Had she not been so frightened, the sight from the windows would have been oddly thrilling. Under the ripping sky, there were tiny pinpoints of light here and there, scattered about on the island: candles in windows; one or two bobbing up against the wind, obviously people going to check on their neighbours; here and there a brighter torch. It was, bar the sweep of the lighthouse every twenty seconds, very much how it must have been a hundred years ago, thought Polly. Two hundred. More.
She gazed out, the noise still crashing in her ears even though the sitting room windows were closed, hypnotised, entranced by the sense of looking back into a dark world where the only light was fire, where you were indeed an island, reliant on everyone around you to get by: not the council, not the government, not ASOS or the Looe supermarket. That this was all there was, all of them in it together.
She glanced at the boats in the harbour; although kept apart by tyres to stop them bumping into each other too aggressively, they were still jostling. The waves were shooting high above the harbour walls. She remembered how some nights the water would hit the windows of the flat. This was definitely one of those nights: the tide was as high as any she could remember. It was beyond wild: not a night to be out in, not at all.
She stared at the tiny candlelit village: occasionally a shadow passing here and there; a dark figure, moving quickly. Nobody was asleep tonight. She thought of all the people of Polbearne past, their names repeated so often in the graveyard above the town: the Brodies, the Tarnsforths, the Manses: all the lives – hard, dangerous lives, when things were tougher than they were now – that had gone on here, in unheated homes, dependent on a good wind and a good catch, or worse, bounty washed up from the sea.

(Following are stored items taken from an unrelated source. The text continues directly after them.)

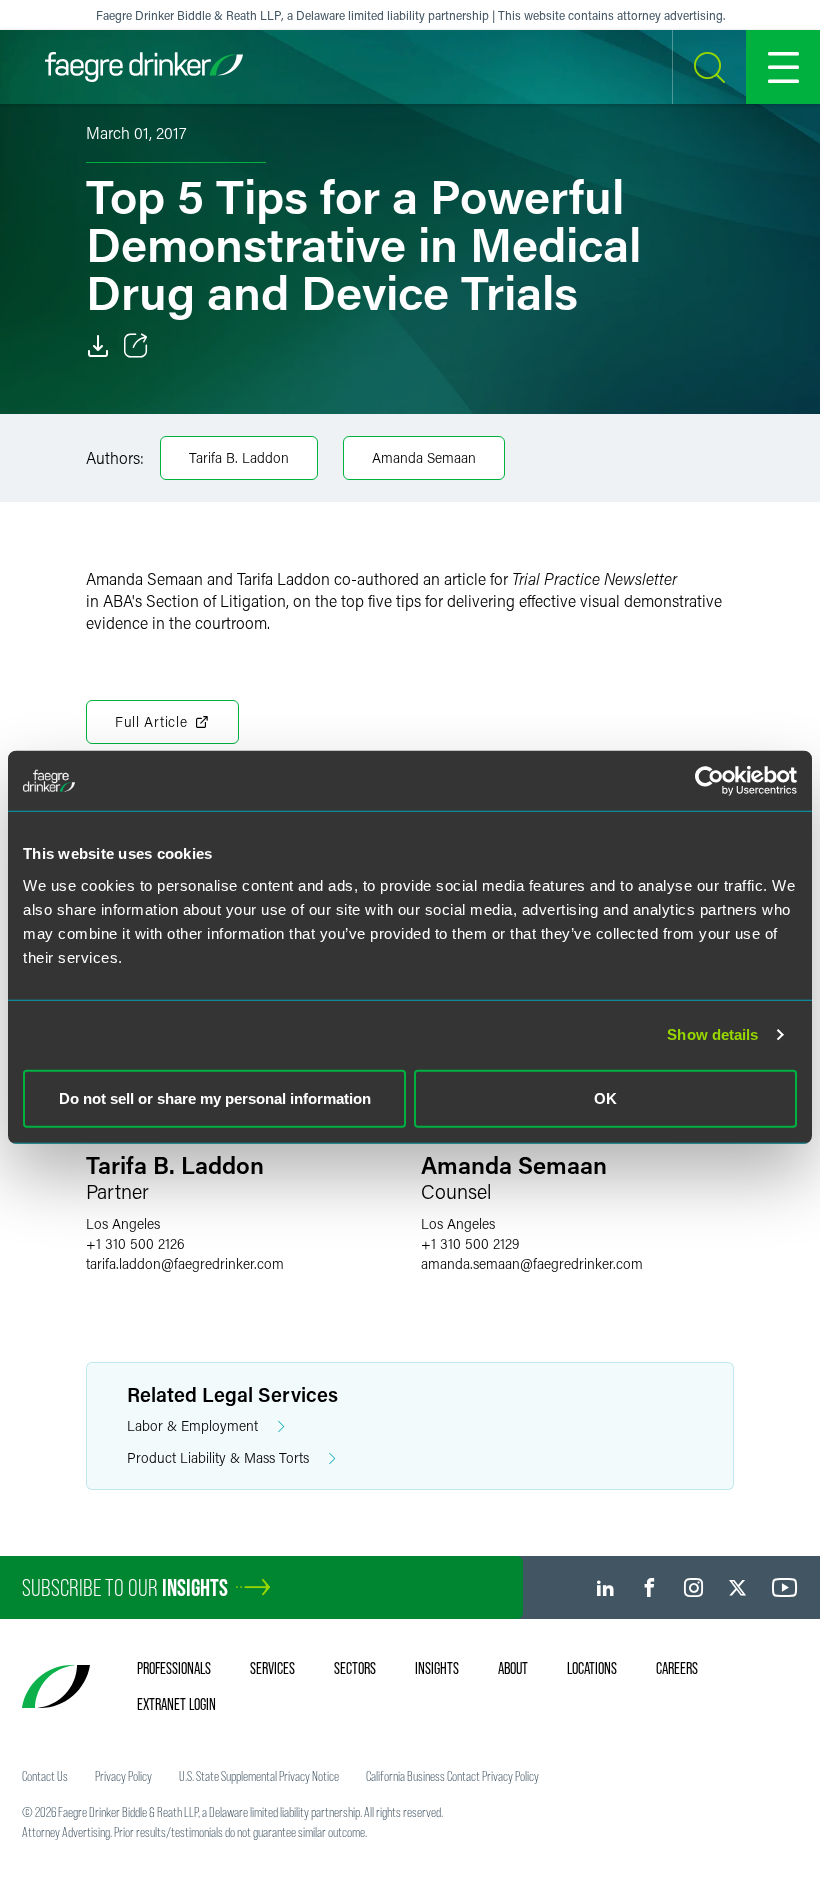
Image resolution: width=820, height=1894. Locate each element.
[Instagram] (693, 1587)
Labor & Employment (192, 1425)
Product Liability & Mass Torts (218, 1457)
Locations (592, 1668)
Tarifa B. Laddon (239, 457)
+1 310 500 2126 (135, 1243)
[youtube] (785, 1587)
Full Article (151, 721)
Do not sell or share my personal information (215, 1097)
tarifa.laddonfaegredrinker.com (185, 1263)
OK (605, 1097)
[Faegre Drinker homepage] (144, 67)
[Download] (98, 346)
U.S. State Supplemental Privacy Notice (259, 1776)
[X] (737, 1587)
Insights (437, 1668)
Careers (677, 1668)
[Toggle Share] (136, 346)
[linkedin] (605, 1587)
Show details (712, 1034)
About (513, 1668)
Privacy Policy (123, 1776)
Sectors (355, 1668)
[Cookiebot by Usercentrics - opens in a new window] (709, 781)
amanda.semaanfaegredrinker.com (532, 1263)
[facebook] (649, 1587)
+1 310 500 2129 (470, 1243)
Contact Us (45, 1776)
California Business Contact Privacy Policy (452, 1776)
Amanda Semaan (424, 457)
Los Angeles (123, 1223)
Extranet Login (176, 1704)
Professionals (174, 1668)
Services (272, 1668)
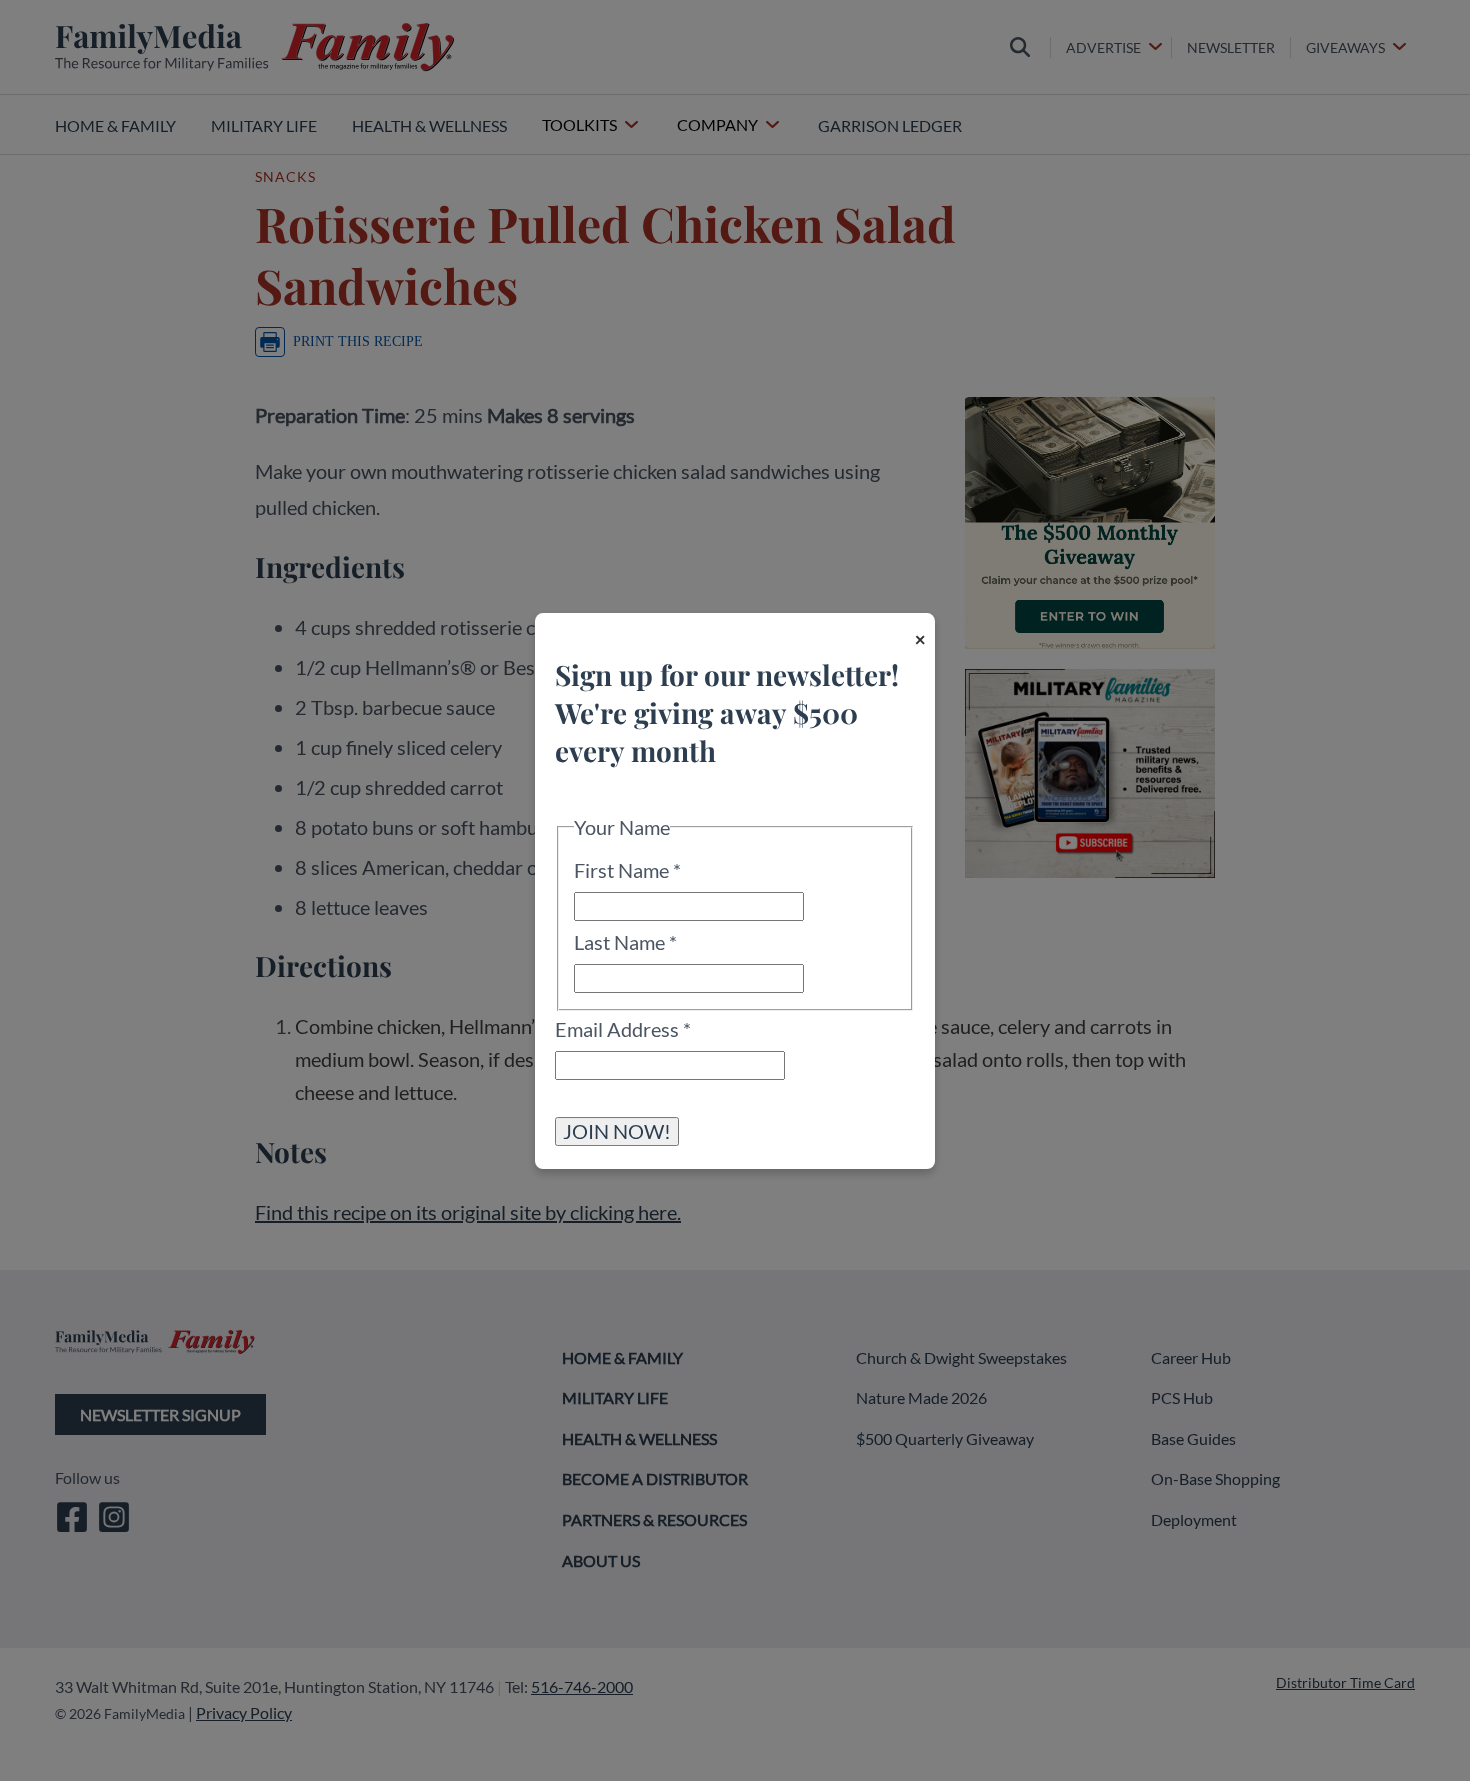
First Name (627, 870)
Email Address (623, 1028)
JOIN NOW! (617, 1130)
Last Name (625, 942)
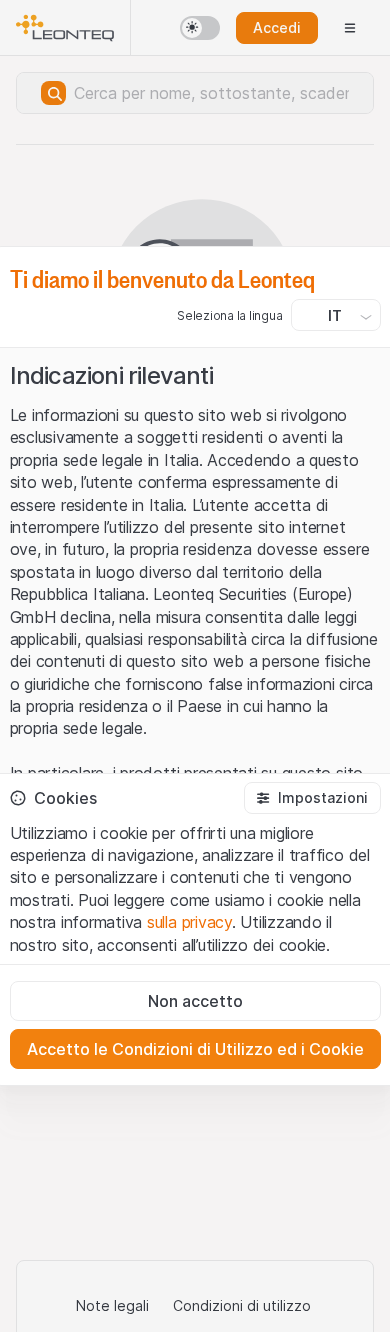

It was this that made her love Mount Polbearne: the sense that its beauty was borrowed, temporary; that it had a hard edge too: the work and the pain that underpinned what it had always taken to live here. It had never been a home for the rich.
Until now, she supposed, with the weekenders and their second homes, and their nice fish restaurant and their loud, unabashed voices. But really, Mount Polbearne belonged to its people, the people who’d been raised here and had families here, and who had stayed through the bad times and the good.
Polly was lost in her reverie when she slowly began to realise something, then jumped up in horror. The town was dark, the world was dark; only the flashing of the lightning forking the sky illuminated them. The lighthouse had gone out.
Chapter Twenty-Three
‘What if the lighthouse goes out?’ she had asked her solicitor, who was, she remembered, the absolute cheapest one they could find at the time. He had looked a bit uncomfortable and said, ‘Well, you ring the coastguard,’ and Huckle had sniggered and said, ‘Polly, just take a really big torch up there and whizz round and round,’ and Polly had said, ‘That’s not very funny, it could be dangerous,’ and Lance, the young estate agent, had said he couldn’t remember ever hearing of the lighthouse going out, and then he had paused and said, well, you know, except in the daytime, obviously, and Huckle had giggled again and Polly had accused him of not taking this seriously and he had given her a big kiss on the cheek and said, ‘May I remind you, madam, that you are the one buying a four-storey house with one room per floor and a big electric hat, which is just about the least serious thing I have ever heard of,’ and the solicitor had rather peevishly looked at his watch and said, ‘Is this bird normally allowed to walk over important paperwork?’ and that had kind of been the end of that conversation.